St Mullin’s was renowned as a place of pilgrimage, possibly stretching back to pre-Christian times and the festival of Lughnasa. In the 12th century King Dermot MacMurrough, gave the lands at St Mullin’s to the Augustinian canons of Ferns, probably so that they might administer the pilgrimage to the site. There is reference to an oath being sworn on the altar and shrine of St Moling in 1170, and the destruction of relics of the saint at a church dedicated to him in nearby Tullow, is also recorded in 1323. However, rather than relics, the focus of pilgrimage at St Mullins is likely to have been water.

Fig. 2 Image of St Moling from an early 19th century gravestone at St Mullin’s  © Royal Society of Antiquaries of Ireland.

Devotions were focused on two locations: St Moling’s well and a watercourse said to have been dug by the saint in his Latin Life (fig. 2). In 1348, it was these features which provided the focus of pilgrims who descended on St Mullin’s to wade the waters. According to the contemporary account of Franciscan Friar Clyne, ‘some came from feelings of devotion, but others, and they the majority, from dread of the plague, which then grew very rife.’1

The well-house (fig. 3) and St Moling’s millrace still survive a short distance from the main ecclesiastical site, together with the remains of four/ five churches, now much altered, the base of a round tower and a sculpted high cross.

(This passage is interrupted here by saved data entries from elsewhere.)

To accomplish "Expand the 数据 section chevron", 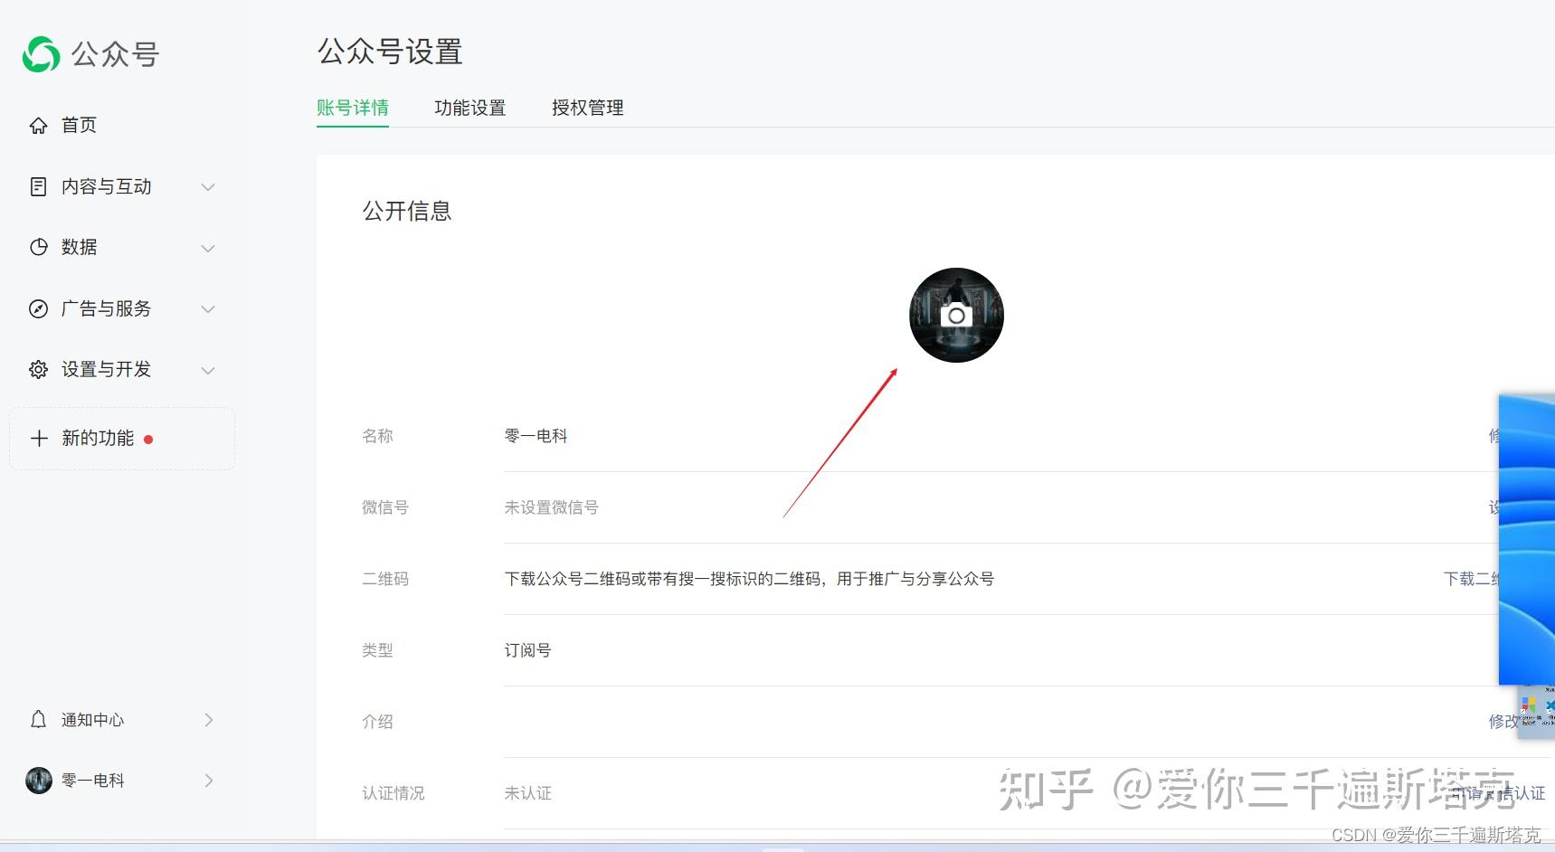I will pos(208,248).
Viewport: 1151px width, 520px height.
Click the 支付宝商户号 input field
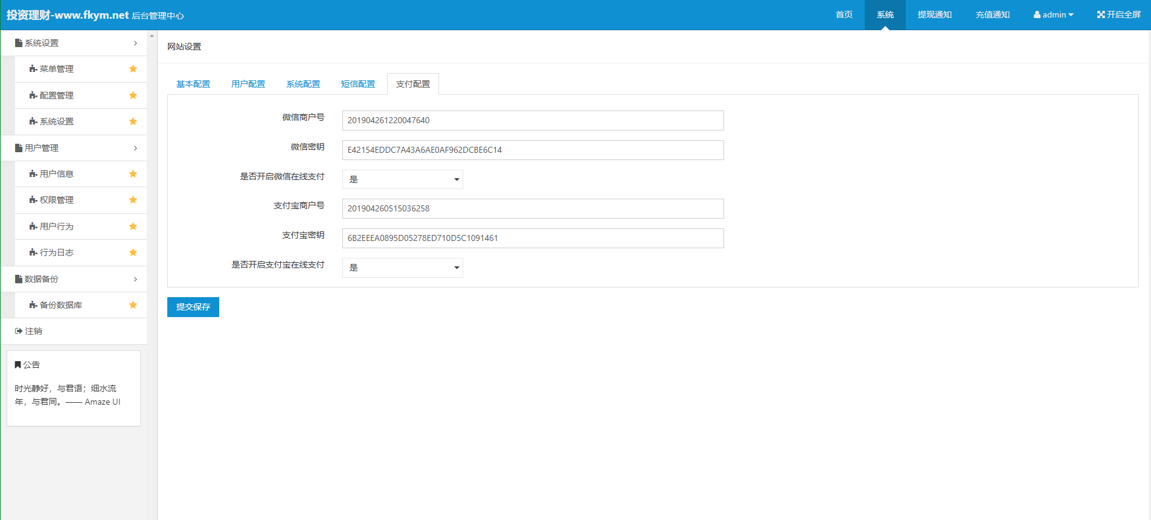pos(533,208)
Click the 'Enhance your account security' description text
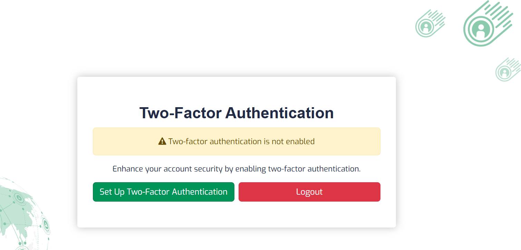Screen dimensions: 521x250 (237, 169)
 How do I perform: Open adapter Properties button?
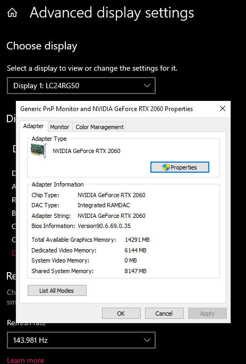click(180, 167)
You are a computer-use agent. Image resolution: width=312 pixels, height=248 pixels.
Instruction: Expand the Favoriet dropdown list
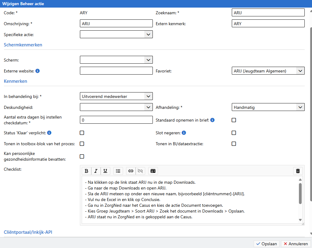click(x=268, y=71)
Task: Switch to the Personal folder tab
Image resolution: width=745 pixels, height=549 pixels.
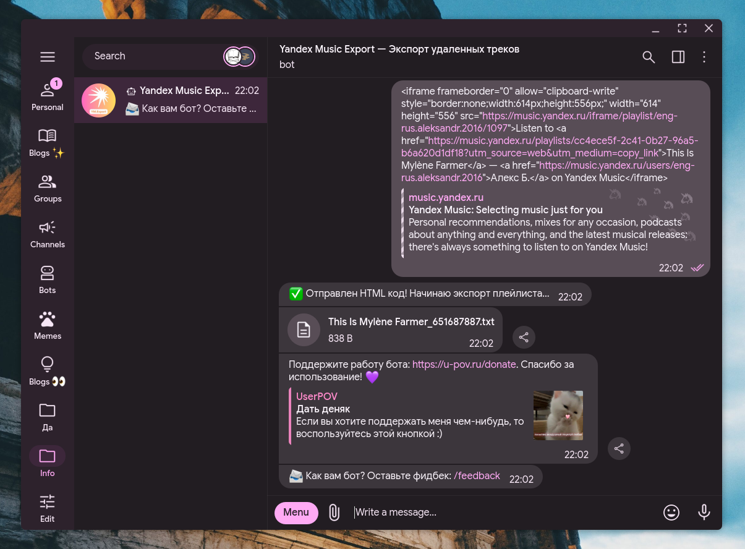Action: tap(48, 96)
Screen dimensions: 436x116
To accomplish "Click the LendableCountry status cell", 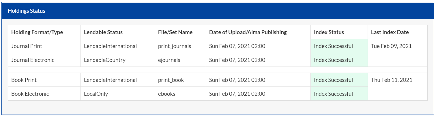I will point(104,60).
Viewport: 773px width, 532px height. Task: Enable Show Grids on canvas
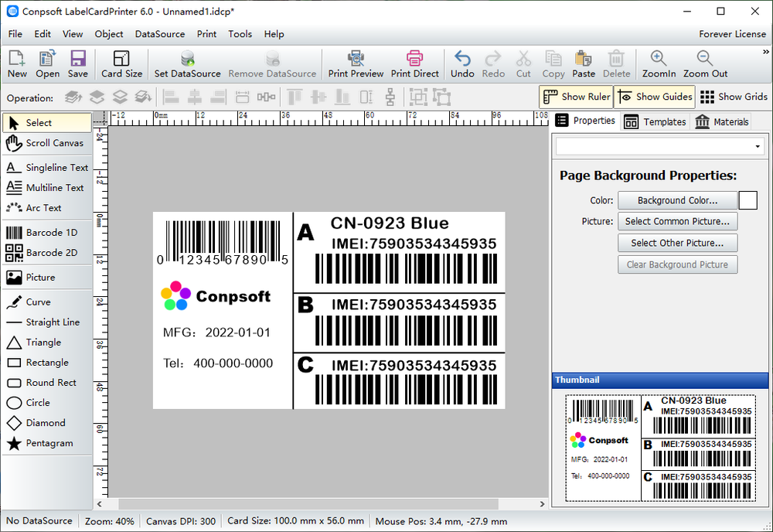734,97
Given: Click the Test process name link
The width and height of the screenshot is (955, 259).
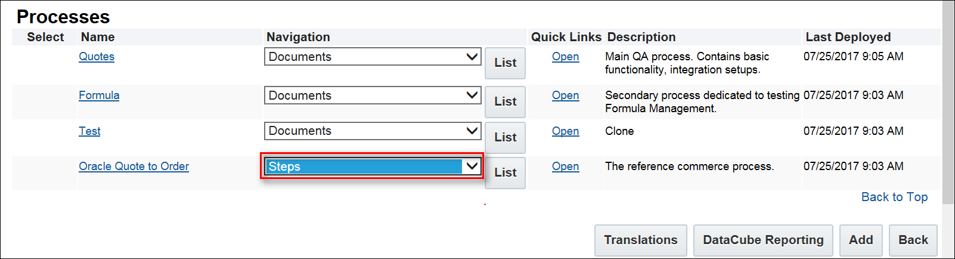Looking at the screenshot, I should (89, 131).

St Moling's well today. Source.
Fig. 3 St Moling’s well today. Source.

The presence of a substantial motte and bailey overlooking the strategic crossing point of the Barrow, attests to an Anglo-Norman settlement at St Mullin’s from the late 12th century, which had an associated manorial settlement. The town here was ‘rebuilt’ in 1347 at the behest of Walter Bermingham, the Justiciar, or king’s representative in Ireland at the time. The Dublin administration’s interest in the place was most likely strategic, and again in 1581 £350 was raised to erect a fortification protecting the Barrow navigation. It is likely that this was achieved through the conversion of one of the churches on the site, the so-called abbey, which incorporates a number of domestic and defensive features.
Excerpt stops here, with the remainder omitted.